That crisp mountain air can only do so much, it seems.

------
oellegaard
I used to live in Switzerland for two years. Switzerland depends on foreigners
for high-skilled jobs - they simply have a higher demand for high-skilled
people than they currently produce. It seems like a super stupid idea to limit
that.

------
alanbyrne
I wonder what this means for us Swiss citizens working in other EU member
countries. Will they reciprocally boot us out?

------
wsc981
I think this policy makes perfect sense. In the Netherlands we've put the
borders wide open since the early 90s and perhaps even earlier due to EU
legislation. Overall the results have been terrible. These are some of the
issues we deal with nowadays:

\- many immigrants are on welfare, this puts a huge economic pressure on our
country.

\- many immigrants of Middle-Eastern descent put a huge pressure on our
healthcare (e.g. very many visits to our general practitioners).

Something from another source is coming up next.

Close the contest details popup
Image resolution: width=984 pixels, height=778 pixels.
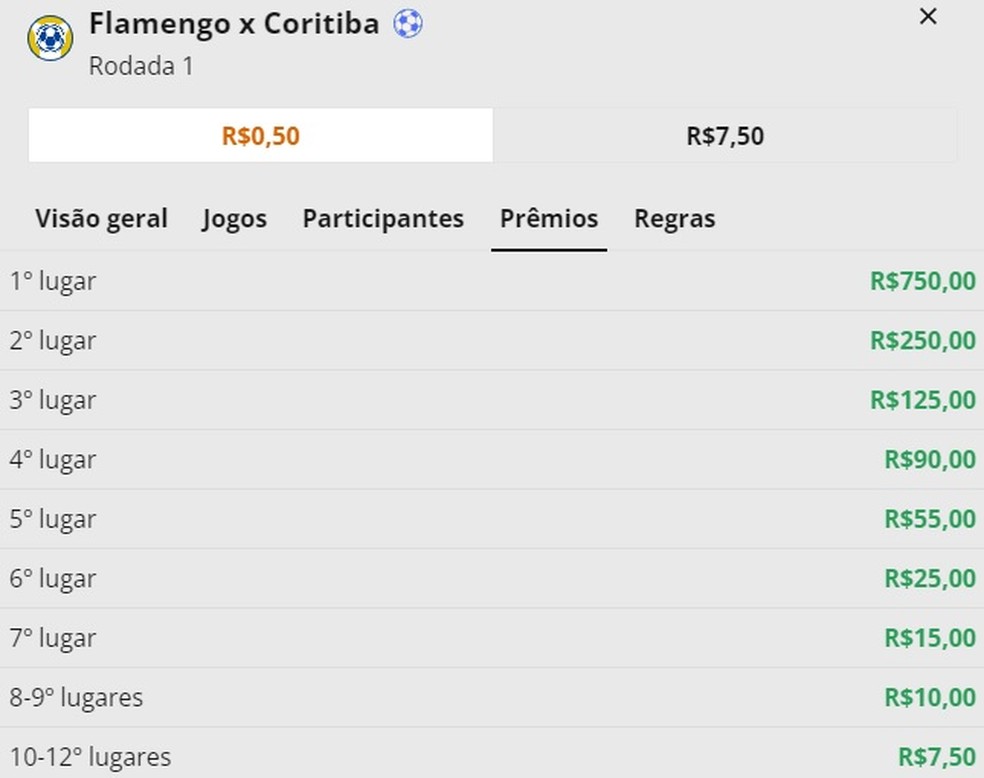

\- the culture of many Middle-Eastern immigrants doesn't merge very well with
our Western culture. E.g. in Marrocan culture boys are generally higher
regarded as girls. Additionally these boys are one of our biggest problem
groups (very high criminality). Mothers don't have the means to correct these
boys.

\- I should note Marrocan girls seem to do pretty well in the Netherlands, low
criminality and generally hard working students at school with good grades.

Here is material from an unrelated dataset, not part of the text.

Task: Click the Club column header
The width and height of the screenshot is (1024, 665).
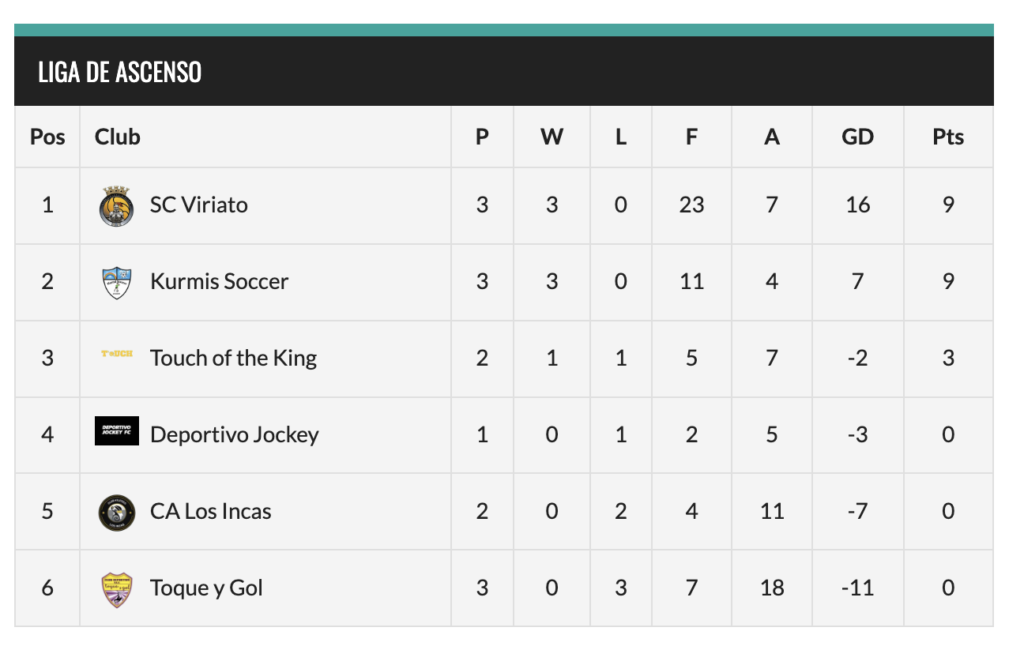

It's interesting when browsing fora of Dutch-Marrocan people (for example
http.maroc.nl) you often see posts of Marrocan girls looking for converted (to
Islam) Dutch guys to wed. These girls often prefer converted Dutch partner
because the girls themselves would have more freedom in such a relation.

Many of these immigrants live close to each other. Since many woman don't work
and are not allowed to leave home by themselves except for shopping / visiting
the doctor, they often don't learn the Dutch language which results in them
being socially excluded from the Dutch society.

In my opinion our own government failed big time on this. We should have had
limited immigration from the start (early 70s or 80s perhaps?) and when people
would come we should have made sure immigrants would be spread around cities,
not living close to each other in "ghettos". This would have forced many
immigrants to integrate better in our society.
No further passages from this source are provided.